However, HIPAA legislation starts with and focuses on information that is in the possession of a covered entity.

The HIPAA definition of a Covered entity is:

  1. A health plan.
  2. A health care clearinghouse.
  3. A health care provider who transmits any health information in electronic form in connection with a transaction covered by this subchapter of the Omnibus rule.

Typically, this straightforward definition is meant to mean a doctor or healthcare provider, or the entities referenced in (1) and (2) that by their nature receive or transmit health information. However, there are many other individuals and/or entities that are provided with an individual’s medical records. Obviously, the privacy and HIPAA coverage is extended to Business Associates and subcontractors with the caveat that they are downstream from Covered Entities. Medical information that does not flow from a Covered Entity may be covered by laws regarding the privacy of information, but they would not necessarily be covered by HIPAA, HITECH or the Omnibus Rule.

This gap seems to be mostly attributable to the genesis and development of HIPAA.

Based on the general understanding of HIPAA and its definition of a “Covered Entity” a plaintiff’s personal injury law firm that came into possession of its client’s medical records would not be subject to HIPAA. While the attorney might be subject to other restrictions on the privacy of legal records, as a general proposition those rules are not as restrictive as HIPAA, do not require a risk analysis, do not require privacy security and breach protocols and do not necessarily have the fines associated with HIPAA violations.
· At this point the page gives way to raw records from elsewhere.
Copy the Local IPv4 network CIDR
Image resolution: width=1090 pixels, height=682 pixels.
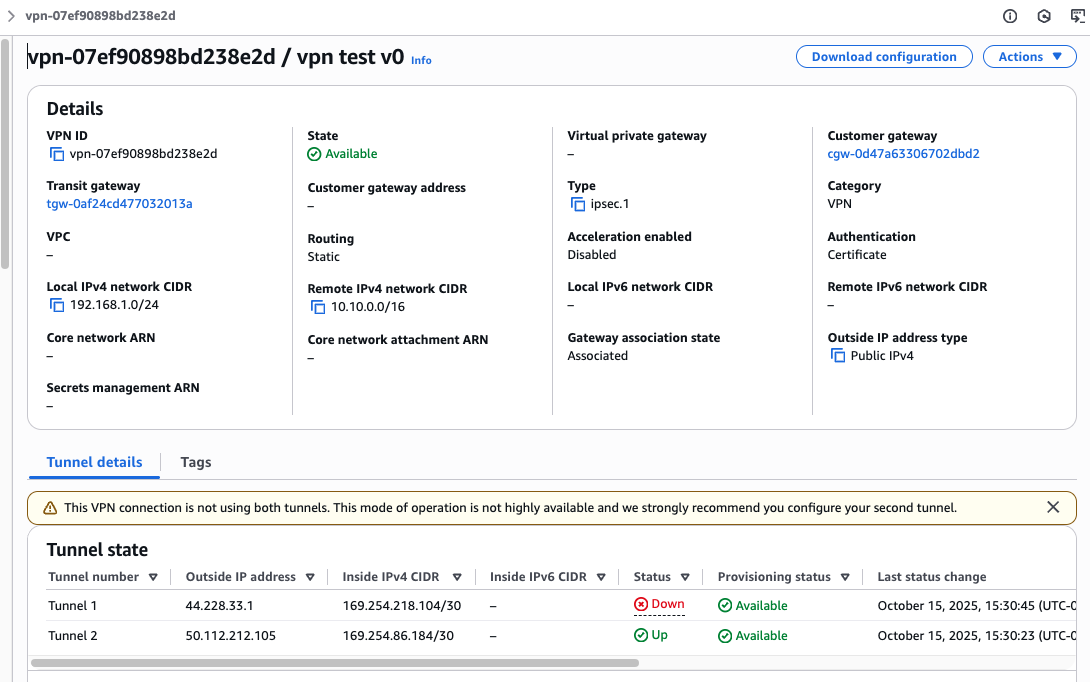(x=57, y=305)
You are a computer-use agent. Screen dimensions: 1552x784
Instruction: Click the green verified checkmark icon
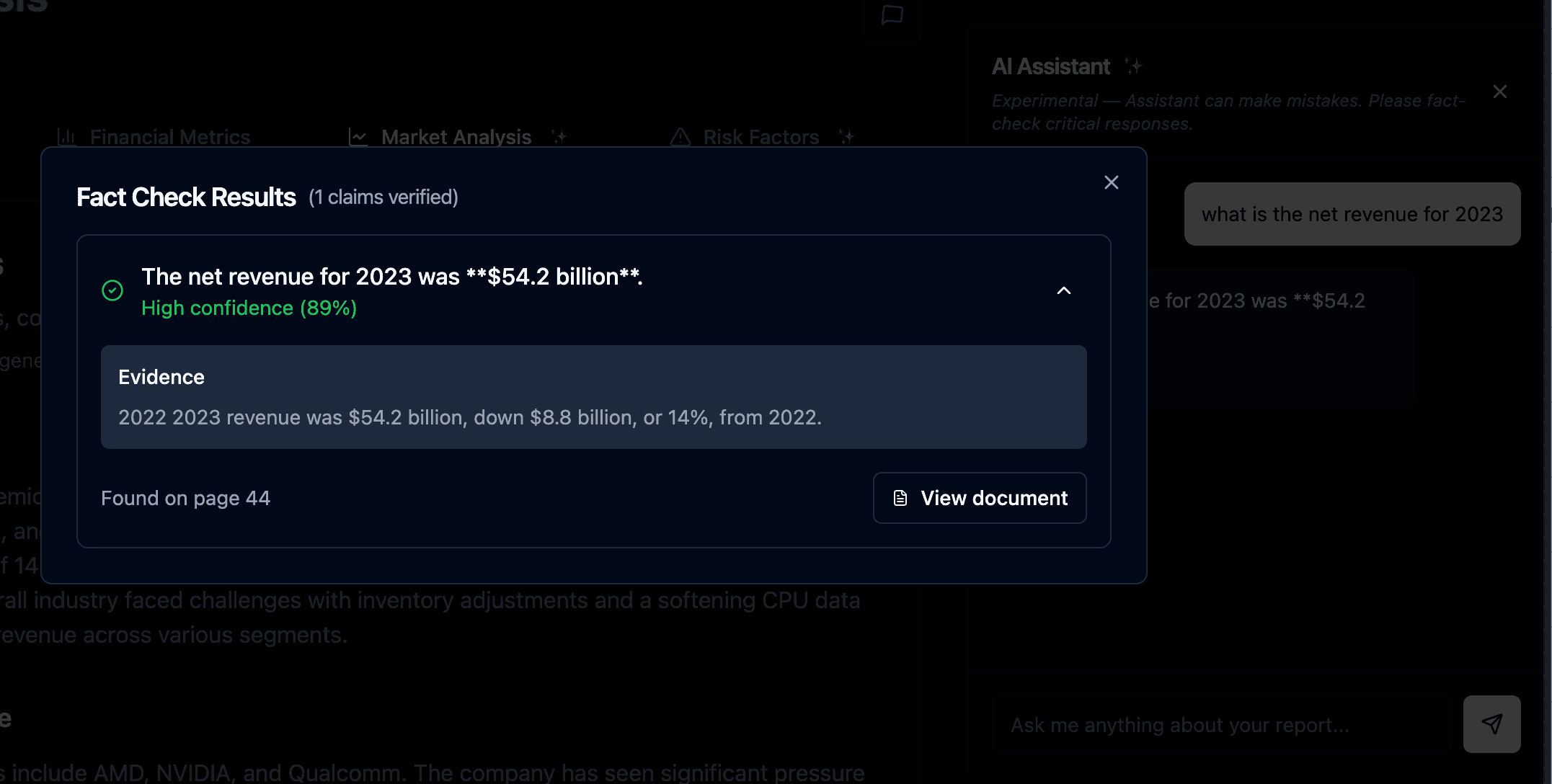112,290
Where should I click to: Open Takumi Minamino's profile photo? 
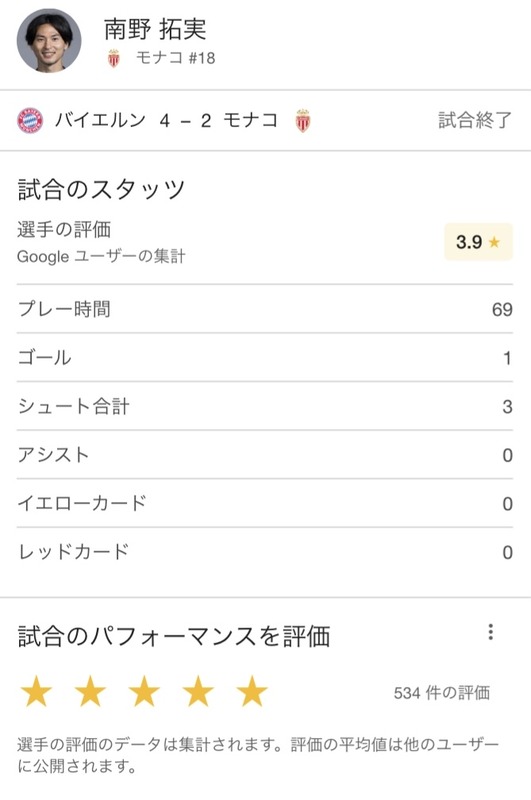coord(49,40)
Texas recently passed revisions to the Texas Medical Records Privacy Act which in section 181 incorporates HIPAA but broadens the definition of a covered entity as follows:

“Covered entity” means any person who:

(A) for commercial, financial, or professional gain, monetary fees, or dues, or on a cooperative, nonprofit, or pro bono basis, engages, in whole or in part, and with real or constructive knowledge, in the practice of assembling, collecting, analyzing, using, evaluating, storing, or transmitting protected health information. The term includes a business associate, health care payer, governmental unit, information or computer management entity, school, health researcher, health care facility, clinic, health care provider, or person who maintains an Internet site;

(B) comes into possession of protected health information;

(C) obtains or stores protected health information under this chapter; or

(D) is an employee, agent, or contractor of a person described by Paragraph (A), (B), or (C) insofar as the employee, agent, or contractor creates, receives, obtains, maintains, uses, or transmits protected health information.
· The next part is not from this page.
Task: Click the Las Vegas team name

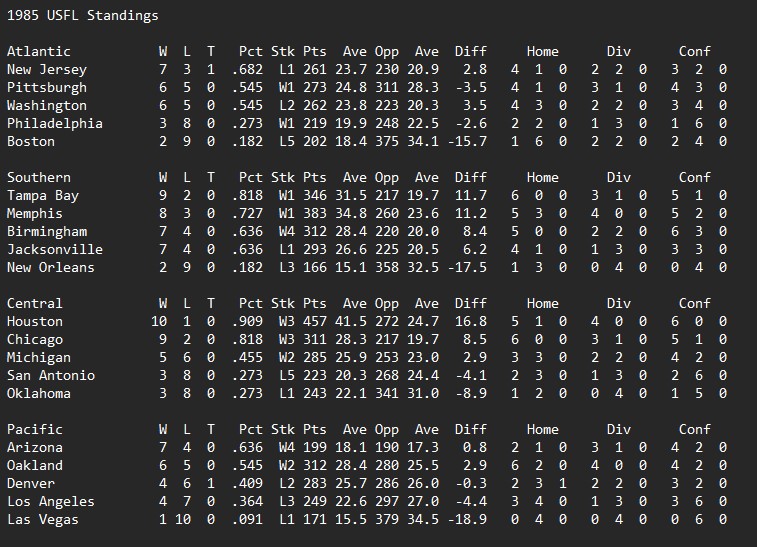Action: click(x=42, y=519)
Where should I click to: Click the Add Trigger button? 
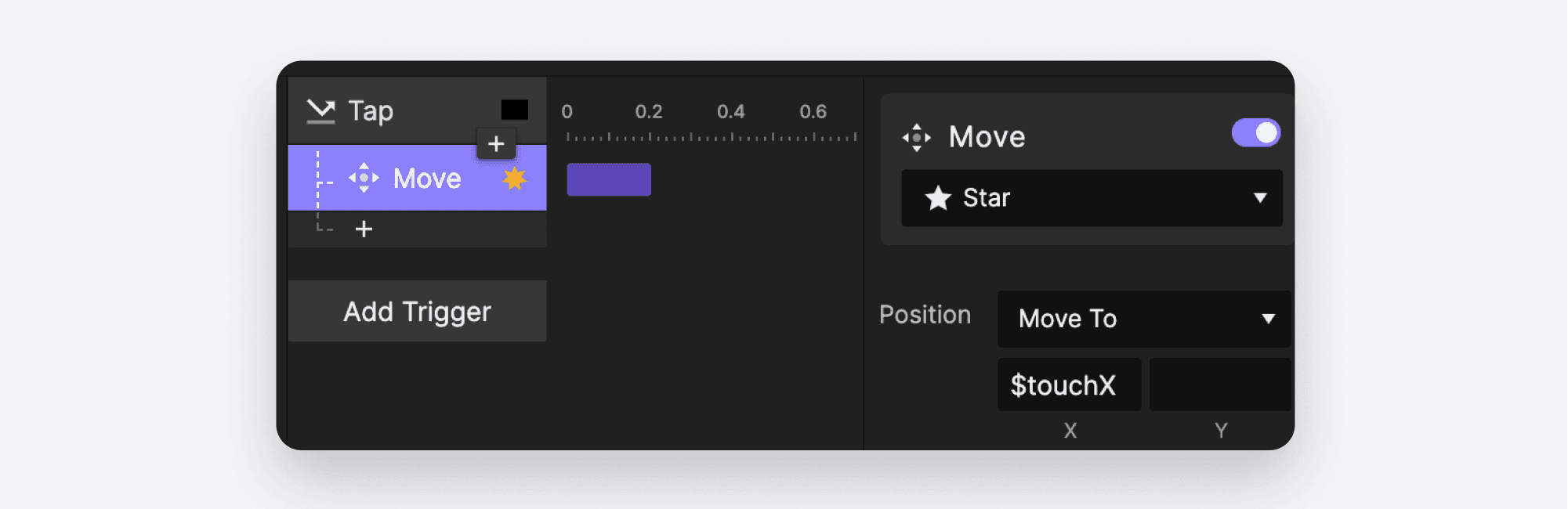tap(417, 311)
It seems that based on the expanded definition, Texas plaintiff’s personal injury attorneys would be subject to the additional requirements and/or restrictions and increased fines. Obviously, this expanded definition goes well beyond plaintiff’s personal injury attorneys. Examples might be cloud-based storage companies that become subject to the Texas law, software applications that store and/or utilize an individual’s medical records supplied directly by the individual, and the list goes on.

There may be other state laws which further expand the requirements of individuals or entities that possess ePHI, however these additional states are beyond the scope of this post.

Obviously, it is important to carefully read the Texas statute in its entirety, and understand its applicability on a case specific basis. However there is very little doubt that it dramatically expands the people and/or entities that are subject to HIPAA equivalent analysis, safeguards, and protection of ePHI and ePHI.

In addition, the importance of reviewing individual state laws is becoming more important and raises the question if the federal government will broaden the applicability of the current Omnibus Rule.

What do you think?


DISCLAIMER – This post and the analysis submitted are not a legal conclusion and should not be construed as such but are presented for discussion and informational purposes.

I am not admitted to practice in the state of Texas, I am not certain that my analysis is correct under Texas law, and invite any practitioners who disagree with my analysis to comment and explain why this analysis is incorrect. As always, legal advice and training should be obtained from licensed professionals within the jurisdiction. This post and the analysis submitted are not legal conclusions and should not be construed as such but are presented for discussion and informational purposes.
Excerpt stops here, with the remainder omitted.